Many of the recommendations concerning the camera side are aimed at limiting the total data volume being sent though the network. In most cases, a limited network is the largest contributor to the end-to-end latency. If the network has a high capacity then many of the above recommendations are not needed. Make sure that your network has a good quality of service, and that all the hops within the network are configured to suit your video demand. Make sure that your bitrate over the network is guaranteed to be able to deliver the data output from the camera.

Improvements on the client side have a big impact on the end-to-end latency, and there is usually a lot you can do.

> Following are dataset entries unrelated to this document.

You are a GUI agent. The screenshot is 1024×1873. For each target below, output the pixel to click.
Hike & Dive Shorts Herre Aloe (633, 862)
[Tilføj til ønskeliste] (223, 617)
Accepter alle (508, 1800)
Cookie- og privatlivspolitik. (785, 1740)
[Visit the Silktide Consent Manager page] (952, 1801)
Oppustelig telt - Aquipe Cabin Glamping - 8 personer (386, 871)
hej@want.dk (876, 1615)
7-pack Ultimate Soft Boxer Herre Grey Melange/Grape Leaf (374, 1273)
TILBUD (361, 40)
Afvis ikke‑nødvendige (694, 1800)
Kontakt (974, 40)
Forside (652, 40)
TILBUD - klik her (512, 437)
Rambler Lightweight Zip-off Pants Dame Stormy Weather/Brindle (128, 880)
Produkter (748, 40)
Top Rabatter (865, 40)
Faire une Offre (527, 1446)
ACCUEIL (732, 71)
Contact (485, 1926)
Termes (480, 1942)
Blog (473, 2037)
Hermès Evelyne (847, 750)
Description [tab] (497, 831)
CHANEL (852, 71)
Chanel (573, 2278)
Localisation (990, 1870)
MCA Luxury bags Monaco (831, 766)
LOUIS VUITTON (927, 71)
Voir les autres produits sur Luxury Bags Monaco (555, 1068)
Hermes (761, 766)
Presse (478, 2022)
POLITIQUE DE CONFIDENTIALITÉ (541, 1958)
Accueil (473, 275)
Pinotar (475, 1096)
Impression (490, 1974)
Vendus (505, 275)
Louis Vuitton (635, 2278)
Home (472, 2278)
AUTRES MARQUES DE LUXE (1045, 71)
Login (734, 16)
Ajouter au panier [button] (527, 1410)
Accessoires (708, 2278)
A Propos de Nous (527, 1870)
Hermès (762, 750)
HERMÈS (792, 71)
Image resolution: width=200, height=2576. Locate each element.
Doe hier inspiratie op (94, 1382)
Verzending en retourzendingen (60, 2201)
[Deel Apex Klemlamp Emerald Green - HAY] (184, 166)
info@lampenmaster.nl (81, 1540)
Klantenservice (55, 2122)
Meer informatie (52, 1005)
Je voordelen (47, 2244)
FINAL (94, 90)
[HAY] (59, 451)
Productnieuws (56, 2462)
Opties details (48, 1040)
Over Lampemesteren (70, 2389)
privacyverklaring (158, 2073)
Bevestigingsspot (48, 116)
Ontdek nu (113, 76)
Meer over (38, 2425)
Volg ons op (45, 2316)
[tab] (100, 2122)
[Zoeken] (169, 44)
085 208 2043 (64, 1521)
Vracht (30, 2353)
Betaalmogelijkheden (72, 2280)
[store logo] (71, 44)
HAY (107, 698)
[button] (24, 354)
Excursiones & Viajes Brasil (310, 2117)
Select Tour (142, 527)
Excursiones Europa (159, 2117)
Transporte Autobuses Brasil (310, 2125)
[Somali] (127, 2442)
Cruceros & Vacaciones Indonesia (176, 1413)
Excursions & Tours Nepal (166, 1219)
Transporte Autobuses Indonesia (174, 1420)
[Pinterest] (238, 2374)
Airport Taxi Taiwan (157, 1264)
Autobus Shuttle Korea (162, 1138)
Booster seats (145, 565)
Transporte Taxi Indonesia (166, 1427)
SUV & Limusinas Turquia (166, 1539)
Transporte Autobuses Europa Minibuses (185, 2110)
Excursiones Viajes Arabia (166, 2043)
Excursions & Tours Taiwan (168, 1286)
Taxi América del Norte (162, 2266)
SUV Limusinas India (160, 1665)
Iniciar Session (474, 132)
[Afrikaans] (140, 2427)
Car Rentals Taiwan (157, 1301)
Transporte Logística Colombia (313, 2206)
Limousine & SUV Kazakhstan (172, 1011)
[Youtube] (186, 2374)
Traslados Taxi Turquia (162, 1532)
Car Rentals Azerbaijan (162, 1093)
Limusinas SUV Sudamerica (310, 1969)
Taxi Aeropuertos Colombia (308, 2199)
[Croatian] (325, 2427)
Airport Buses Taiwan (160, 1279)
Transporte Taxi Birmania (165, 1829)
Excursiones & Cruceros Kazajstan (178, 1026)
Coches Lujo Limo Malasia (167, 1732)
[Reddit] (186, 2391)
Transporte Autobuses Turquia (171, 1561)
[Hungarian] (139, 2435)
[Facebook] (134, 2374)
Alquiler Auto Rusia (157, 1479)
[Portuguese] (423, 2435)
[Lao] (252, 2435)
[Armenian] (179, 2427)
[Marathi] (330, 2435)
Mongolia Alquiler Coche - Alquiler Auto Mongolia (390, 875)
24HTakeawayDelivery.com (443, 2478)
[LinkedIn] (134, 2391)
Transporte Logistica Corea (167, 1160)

Processor and graphics card. The CPU plays a central role in the client side latency. Use a good processor with enough capacity to process the video stream and handle other requests simultaneously. Use a good graphics card that is updated with the latest software and support for decoding.

Viewer/VMS. Make sure that your viewer does not have an unnecessarily long play-out buffer, but be aware of the tradeoff with video jitter.

Display. Use a display with as fast refresh rate as possible. For a pleasant live view (not affecting the latency, though), adjust the screen frequency to a multiple of the camera’s capture frame rate. An example would be 60 Hz for 30 fps mode or 50 Hz for 25 fps mode.